# Fruit fly's ruin my week 2



## vivlover10 (Oct 10, 2010)

Ok so here's my story;

First, I leave for sleep-away summer camp on July 14. I feed my 6 varadero the last of my producing culture. They were fine because this is what I normally do when we go on weeks vacation. So I had a freshly started culture that should be producing when i come back ready to go. I told my mom to mist every day and they'll be fine. So i had a great time at camp thinking nothing of my frogs for once.On July 20th I come home and what do I find no flys in my culture what-so-ever, just green and white mold everywhere. So i told my mom we needed flys asap. We went to Jungle Bobs Reptile world which had no producing cultures, but had freshly started ones. I got it because I had no choice. So today I'm looking 4 days later, and to my demise what do I see 8 flies and mites. I am very upset and have 7 hungry mouths to feed. Yes seven! Over the week I found a brand new froglet! I have no food for the time being as well as patience. These are the parts of this hobby that really tear you apart from it. 

Thanks,
Rob


----------



## JPccusa (Mar 10, 2009)

Lessons to be learned:

- Always make more FF cultures than you need. Two per week would work for you. They back each other up in case of failure. 

- Always culture a variety of feeders - FFs, springtails, isopods, etc. They too back each other up in case of failure.

- Always seed your tank(s) with microfauna.

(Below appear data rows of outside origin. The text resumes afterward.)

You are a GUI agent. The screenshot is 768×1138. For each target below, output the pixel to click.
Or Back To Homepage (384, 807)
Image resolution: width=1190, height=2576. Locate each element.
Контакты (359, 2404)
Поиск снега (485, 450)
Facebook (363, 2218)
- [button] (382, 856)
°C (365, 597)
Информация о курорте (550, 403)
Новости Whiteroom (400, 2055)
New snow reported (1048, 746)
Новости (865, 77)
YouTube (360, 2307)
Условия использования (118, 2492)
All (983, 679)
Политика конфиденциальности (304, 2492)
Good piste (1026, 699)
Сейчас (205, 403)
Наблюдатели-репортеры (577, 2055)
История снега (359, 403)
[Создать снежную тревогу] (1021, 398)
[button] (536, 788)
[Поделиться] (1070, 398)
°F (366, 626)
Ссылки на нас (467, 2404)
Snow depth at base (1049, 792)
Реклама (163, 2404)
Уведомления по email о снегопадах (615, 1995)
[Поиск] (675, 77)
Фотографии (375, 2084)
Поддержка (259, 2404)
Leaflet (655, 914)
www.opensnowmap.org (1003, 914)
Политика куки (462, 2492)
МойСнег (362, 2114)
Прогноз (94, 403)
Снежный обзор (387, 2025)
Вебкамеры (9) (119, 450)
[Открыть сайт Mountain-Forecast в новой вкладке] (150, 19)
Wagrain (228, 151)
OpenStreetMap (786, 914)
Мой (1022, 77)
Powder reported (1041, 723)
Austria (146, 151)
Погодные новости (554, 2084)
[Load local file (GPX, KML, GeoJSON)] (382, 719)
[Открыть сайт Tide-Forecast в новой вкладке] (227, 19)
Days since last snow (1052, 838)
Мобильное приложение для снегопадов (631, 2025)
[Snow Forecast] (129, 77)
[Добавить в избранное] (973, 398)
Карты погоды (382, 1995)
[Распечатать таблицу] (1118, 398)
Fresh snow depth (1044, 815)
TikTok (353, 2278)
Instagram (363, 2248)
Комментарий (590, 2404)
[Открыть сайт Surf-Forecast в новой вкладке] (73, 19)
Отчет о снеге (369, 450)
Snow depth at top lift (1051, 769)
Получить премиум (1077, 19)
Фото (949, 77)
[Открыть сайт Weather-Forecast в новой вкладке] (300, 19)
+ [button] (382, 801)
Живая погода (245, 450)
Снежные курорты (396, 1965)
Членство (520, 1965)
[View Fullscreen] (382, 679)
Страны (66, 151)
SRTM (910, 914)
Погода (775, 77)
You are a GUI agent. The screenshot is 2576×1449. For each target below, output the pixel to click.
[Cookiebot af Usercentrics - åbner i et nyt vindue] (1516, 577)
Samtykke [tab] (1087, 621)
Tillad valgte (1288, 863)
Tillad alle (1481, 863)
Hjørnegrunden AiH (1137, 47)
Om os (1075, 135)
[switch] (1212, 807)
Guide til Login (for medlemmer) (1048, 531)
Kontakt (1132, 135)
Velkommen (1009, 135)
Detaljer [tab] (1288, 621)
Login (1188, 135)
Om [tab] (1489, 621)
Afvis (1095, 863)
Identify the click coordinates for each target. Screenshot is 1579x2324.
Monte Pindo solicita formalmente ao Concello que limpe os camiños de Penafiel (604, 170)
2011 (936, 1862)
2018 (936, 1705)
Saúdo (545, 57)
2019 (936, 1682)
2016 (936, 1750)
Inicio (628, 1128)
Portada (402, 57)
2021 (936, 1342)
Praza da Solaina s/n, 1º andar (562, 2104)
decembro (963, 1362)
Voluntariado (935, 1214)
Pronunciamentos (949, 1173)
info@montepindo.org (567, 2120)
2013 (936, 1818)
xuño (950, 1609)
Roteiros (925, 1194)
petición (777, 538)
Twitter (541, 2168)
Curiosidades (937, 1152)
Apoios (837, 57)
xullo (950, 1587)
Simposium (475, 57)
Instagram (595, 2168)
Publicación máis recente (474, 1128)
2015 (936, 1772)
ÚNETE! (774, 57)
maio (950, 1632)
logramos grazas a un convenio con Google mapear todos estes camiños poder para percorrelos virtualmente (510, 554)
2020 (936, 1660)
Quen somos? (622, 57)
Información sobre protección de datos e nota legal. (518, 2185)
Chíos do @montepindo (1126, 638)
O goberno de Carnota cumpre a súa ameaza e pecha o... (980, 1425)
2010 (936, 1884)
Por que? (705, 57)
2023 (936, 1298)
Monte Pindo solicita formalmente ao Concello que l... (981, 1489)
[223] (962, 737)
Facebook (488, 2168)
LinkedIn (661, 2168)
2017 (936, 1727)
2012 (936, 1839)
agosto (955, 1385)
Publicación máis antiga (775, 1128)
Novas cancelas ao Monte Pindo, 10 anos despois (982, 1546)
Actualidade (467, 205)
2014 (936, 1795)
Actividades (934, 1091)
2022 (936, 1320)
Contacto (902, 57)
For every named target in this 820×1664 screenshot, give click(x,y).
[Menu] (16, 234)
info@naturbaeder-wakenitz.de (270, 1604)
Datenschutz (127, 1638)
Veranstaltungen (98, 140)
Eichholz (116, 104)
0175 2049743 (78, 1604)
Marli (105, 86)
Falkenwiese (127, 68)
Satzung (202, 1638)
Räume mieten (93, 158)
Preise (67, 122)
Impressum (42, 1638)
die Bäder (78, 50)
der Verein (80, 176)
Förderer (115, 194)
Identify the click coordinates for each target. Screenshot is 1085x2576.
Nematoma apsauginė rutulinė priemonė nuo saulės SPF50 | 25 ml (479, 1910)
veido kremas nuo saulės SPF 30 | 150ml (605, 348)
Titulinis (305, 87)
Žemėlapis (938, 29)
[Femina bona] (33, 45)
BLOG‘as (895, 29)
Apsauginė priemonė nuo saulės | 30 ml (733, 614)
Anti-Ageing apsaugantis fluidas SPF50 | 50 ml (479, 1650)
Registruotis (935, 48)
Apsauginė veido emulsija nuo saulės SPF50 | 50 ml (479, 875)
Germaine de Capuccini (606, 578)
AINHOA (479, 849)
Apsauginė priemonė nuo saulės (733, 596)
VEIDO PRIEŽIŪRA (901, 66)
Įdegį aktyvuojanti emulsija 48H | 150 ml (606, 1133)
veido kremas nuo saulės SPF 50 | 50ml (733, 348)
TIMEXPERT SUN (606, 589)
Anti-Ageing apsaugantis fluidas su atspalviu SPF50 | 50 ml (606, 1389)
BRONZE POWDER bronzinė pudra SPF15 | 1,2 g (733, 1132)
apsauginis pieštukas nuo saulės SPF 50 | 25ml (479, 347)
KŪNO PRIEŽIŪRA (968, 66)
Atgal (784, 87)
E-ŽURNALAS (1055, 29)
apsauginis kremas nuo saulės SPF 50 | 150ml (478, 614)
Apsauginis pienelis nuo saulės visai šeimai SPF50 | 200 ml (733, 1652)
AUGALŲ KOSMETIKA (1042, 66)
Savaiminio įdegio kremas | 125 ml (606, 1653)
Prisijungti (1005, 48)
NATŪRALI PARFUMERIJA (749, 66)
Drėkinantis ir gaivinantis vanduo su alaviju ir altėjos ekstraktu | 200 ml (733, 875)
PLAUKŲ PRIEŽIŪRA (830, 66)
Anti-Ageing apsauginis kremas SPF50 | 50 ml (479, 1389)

- Always have frogger friends nearby. 

Good luck... maybe a frogger friend will be able to help you, otherwise you may need to go to your local pet shop again to get more flies soon.


----------



## Dendroguy (Dec 4, 2010)

I'd order a producing culture from a sponsor ASAP. If you seeded your tank they should be fine until you can get a culture. Heck, often times I feed my frogs only twice a week (unless they are breeding, which I feed 3-4) and they are fine fat and calling.

D


----------



## ZookeeperDoug (Jun 5, 2011)

I'm sure someone on that part of the country will hook you up. I know if I was local I would. I've bailed out local froggers many times.


----------



## frog dude (Nov 11, 2011)

If nobody local steps up, I can send you a producing culture. Just PM me if the time comes.


----------



## vivlover10 (Oct 10, 2010)

To make it more interesting I am going to Myrtle beach next week so I need to feed them a LOT! Either this culture better start producing or I need to find a culture asap!


----------



## rigel10 (Jun 1, 2012)

I would not go anywhere if I were in your situation. It happened to me the same three weeks ago, but fortunately there is plenty of microfauna in my vivs.


----------



## frogface (Feb 20, 2010)

Rob, your mom will hate me for this, but, if you have a small sieve, like the kind you use for sifting flour, you can rinse the ff media through it and feed the larvae to the frogs.


----------



## vivlover10 (Oct 10, 2010)

I found lots of mites and I just dumped those in and I saw they got a little fatter.


----------



## frogface (Feb 20, 2010)

vivlover10 said:


> I found lots of mites and I just dumped those in and I saw they got a little fatter.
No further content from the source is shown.